La storia è narrata in terza persona con più punti di vista differenti e salti temporali, come accade spesso nei romanzi del genere. L’inizio, pur molto sommesso, mi ha calato piacevolmente nella storia dell’omicidio del cantante lirico Vezzi in un camerino del teatro San Carlo. Ma il motore narrativo mi è sembrato incepparsi e perdere fluidità nella parte centrale. Quella lentezza che mi sembrava inizialmente un modo tutto particolare di raccontare un giallo, pagina dopo pagina ha cominciato a perdere efficacia. E l’introduzione, a metà romanzo, di un nuovo e importante personaggio, con una storia strappalacrime, eccessivamente rigida e un po’ banale, non mi è piaciuta.
Nelle ultime pagine De Giovanni si riprende, ma lo svelamento dell’assassino non lascia nessuna particolare emozione. Tutto nella norma, senza guizzi o trovate rocambolesche.
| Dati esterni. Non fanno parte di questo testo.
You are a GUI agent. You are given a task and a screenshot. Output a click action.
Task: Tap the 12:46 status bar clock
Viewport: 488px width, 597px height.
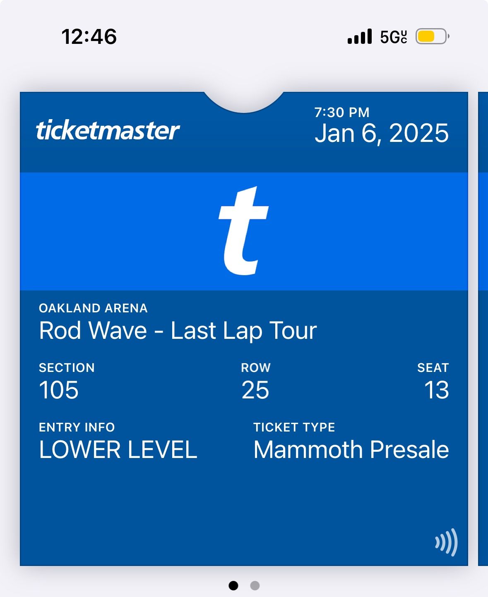point(89,37)
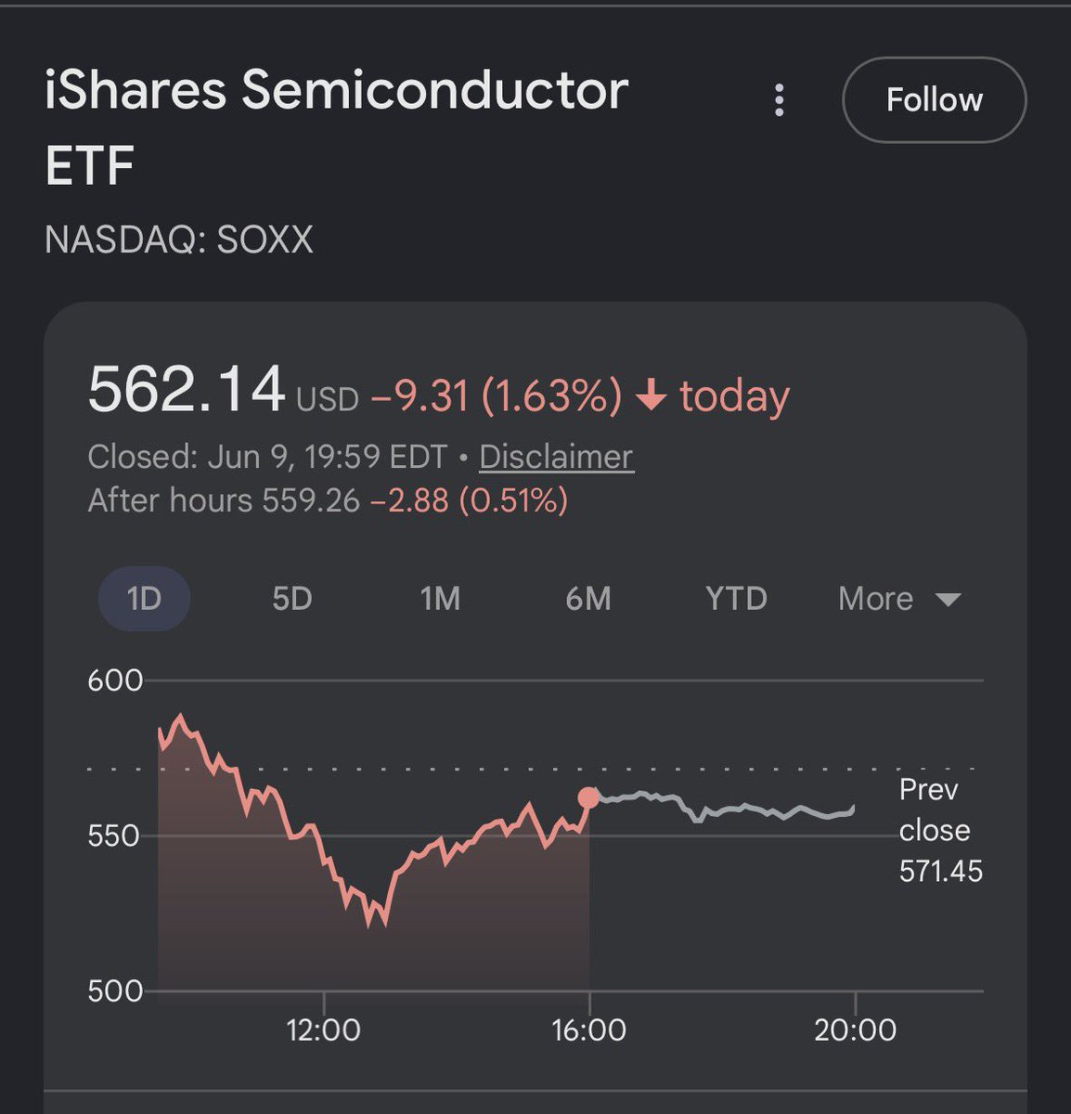The height and width of the screenshot is (1114, 1071).
Task: Follow the iShares Semiconductor ETF
Action: pyautogui.click(x=934, y=99)
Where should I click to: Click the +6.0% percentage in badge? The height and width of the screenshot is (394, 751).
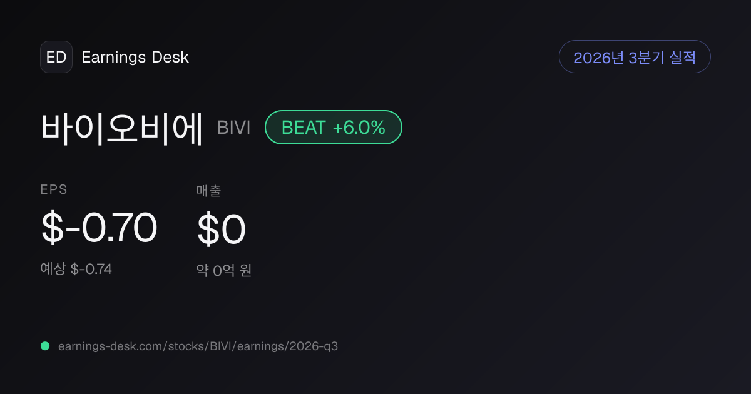point(359,128)
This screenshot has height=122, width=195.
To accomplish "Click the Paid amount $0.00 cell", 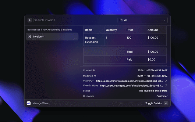I will point(151,59).
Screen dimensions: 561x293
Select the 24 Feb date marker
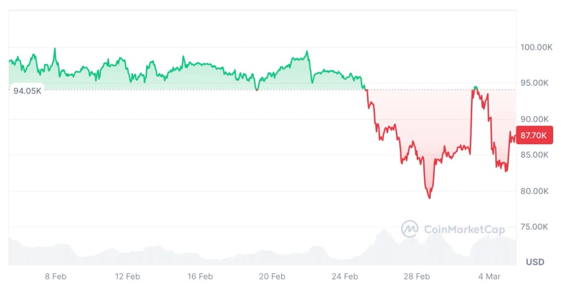pos(345,276)
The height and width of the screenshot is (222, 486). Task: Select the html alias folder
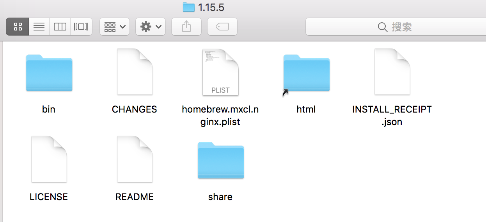[x=306, y=73]
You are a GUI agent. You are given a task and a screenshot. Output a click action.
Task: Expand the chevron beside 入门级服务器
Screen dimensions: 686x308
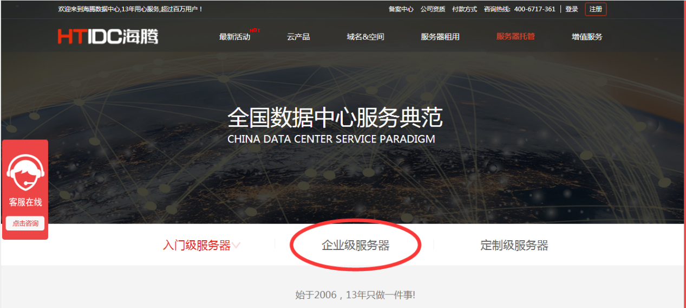pyautogui.click(x=237, y=246)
In tutto il romanzo, poi, sono praticamente assenti, se non in piccoli punti, scene più movimentate in grado di dare un po’ di adrenalina allo stanco lettore.
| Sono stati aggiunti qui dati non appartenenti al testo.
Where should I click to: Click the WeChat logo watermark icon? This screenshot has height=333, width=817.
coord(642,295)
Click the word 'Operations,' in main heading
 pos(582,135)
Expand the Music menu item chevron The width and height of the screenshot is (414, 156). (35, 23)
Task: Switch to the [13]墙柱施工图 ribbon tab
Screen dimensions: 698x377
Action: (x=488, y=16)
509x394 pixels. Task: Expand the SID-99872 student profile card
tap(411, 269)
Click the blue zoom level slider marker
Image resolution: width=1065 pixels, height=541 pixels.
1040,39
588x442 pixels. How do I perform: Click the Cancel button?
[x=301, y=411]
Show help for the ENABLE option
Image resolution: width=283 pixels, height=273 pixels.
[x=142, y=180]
Tale “calma” pare abbastanza voluta, ma credo che l’autore non sia riuscito a trasmettere la giusta “ansia” al lettore nemmeno nei momenti in cui sarebbe servita. E questo, in un romanzo giallo, è un bel problema. Certo, qui si punta molto sull’approfondimento del protagonista e meno sulla parte investigativa, ma se quest’ultima è presente ed è così centrale, diventa impossibile non tenere conto della sua poco brillante riuscita.
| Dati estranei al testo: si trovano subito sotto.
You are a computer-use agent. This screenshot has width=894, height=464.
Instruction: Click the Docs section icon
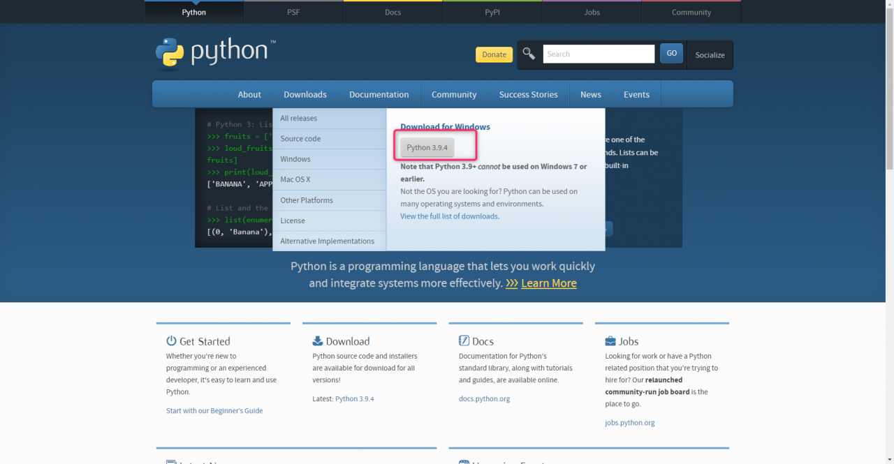coord(464,341)
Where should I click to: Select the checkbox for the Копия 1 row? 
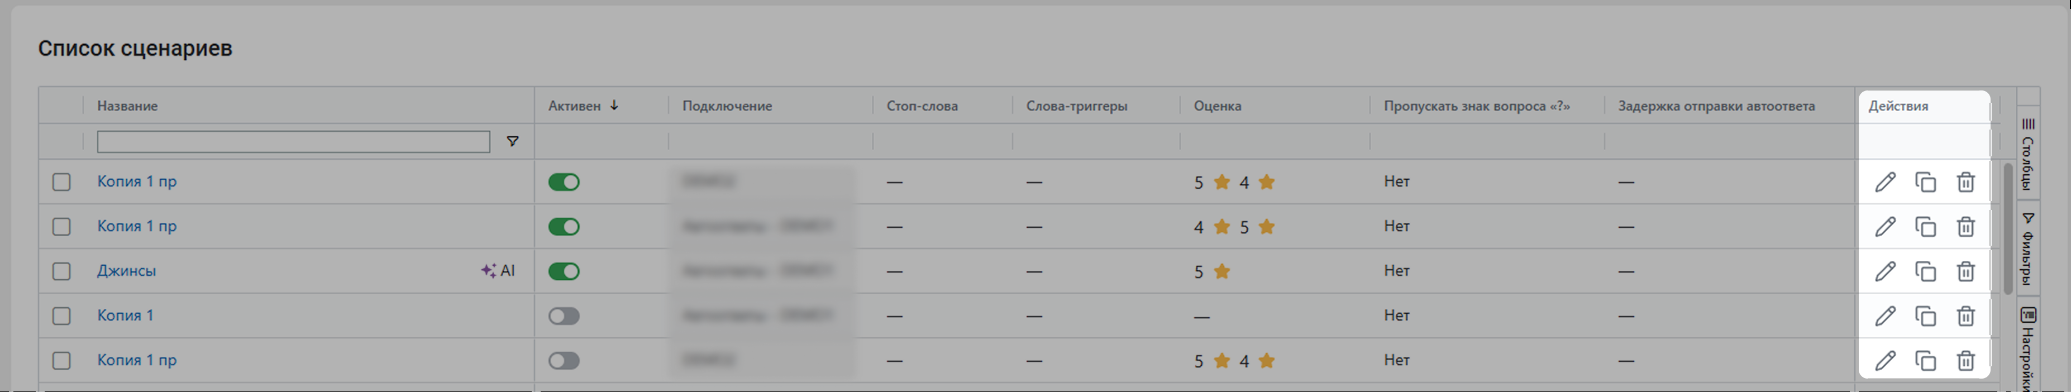pyautogui.click(x=62, y=316)
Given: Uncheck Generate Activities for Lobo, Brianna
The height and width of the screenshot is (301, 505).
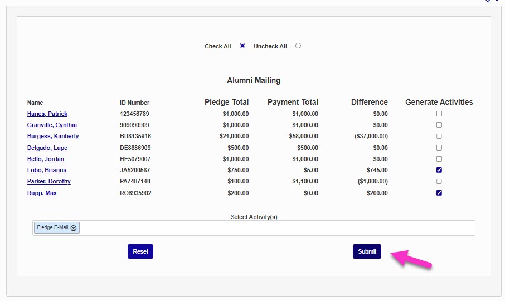Looking at the screenshot, I should tap(439, 170).
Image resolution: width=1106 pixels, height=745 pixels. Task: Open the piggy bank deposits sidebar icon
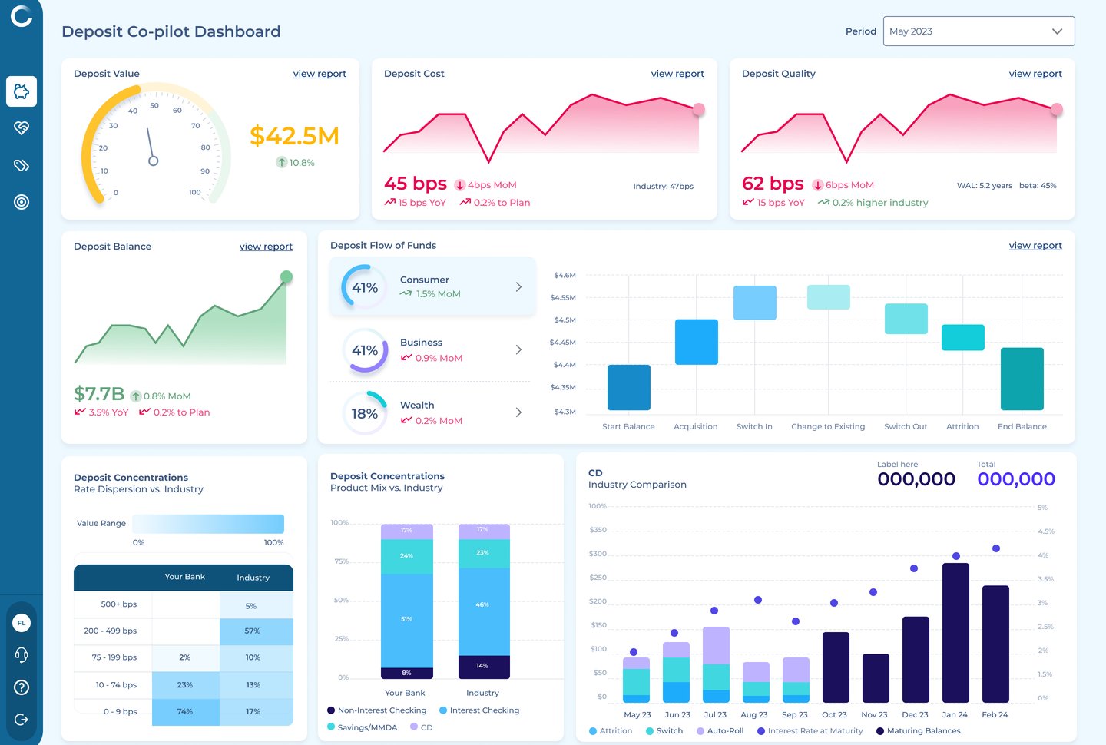(x=22, y=91)
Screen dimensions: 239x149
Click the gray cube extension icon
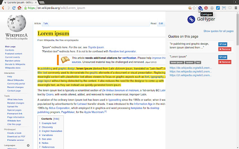pos(212,7)
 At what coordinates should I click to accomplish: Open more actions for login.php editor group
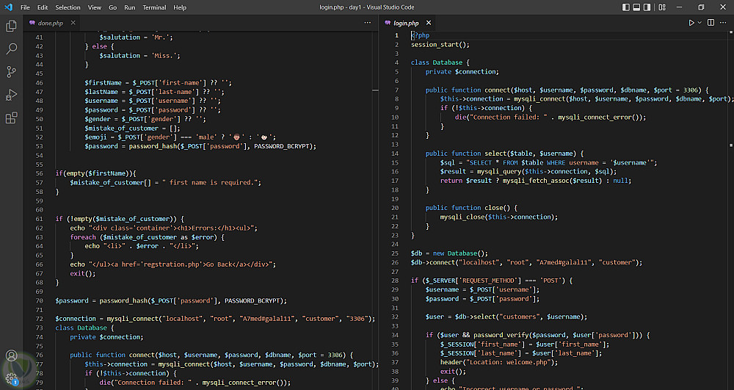coord(723,23)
Ho letto tutti i libri di De Giovanni, sicuramente non sono dei thriller, non sono neanche dei capolavori ma, dopo il primo ho dovuto leggere anche gli altri. L’empatia, l’affettuositàeil garbo con cui scrive sono unici. Critica rigida per uno scrittore semplice
Grazie per la lettura, Aurora. Nessuno mette in dubbio che le pretese di De Giovanni non siano alte, ma credo che il problema del ritmo ci sia. Almeno nella parte finale del romanzo, in un giallo, si deve creare quella tensione. Purtroppo io non l’ho riscontrata. Poi, sui personaggi siamo d’accordo. Ma il problema è il meccanismo narrativo, troppo piano.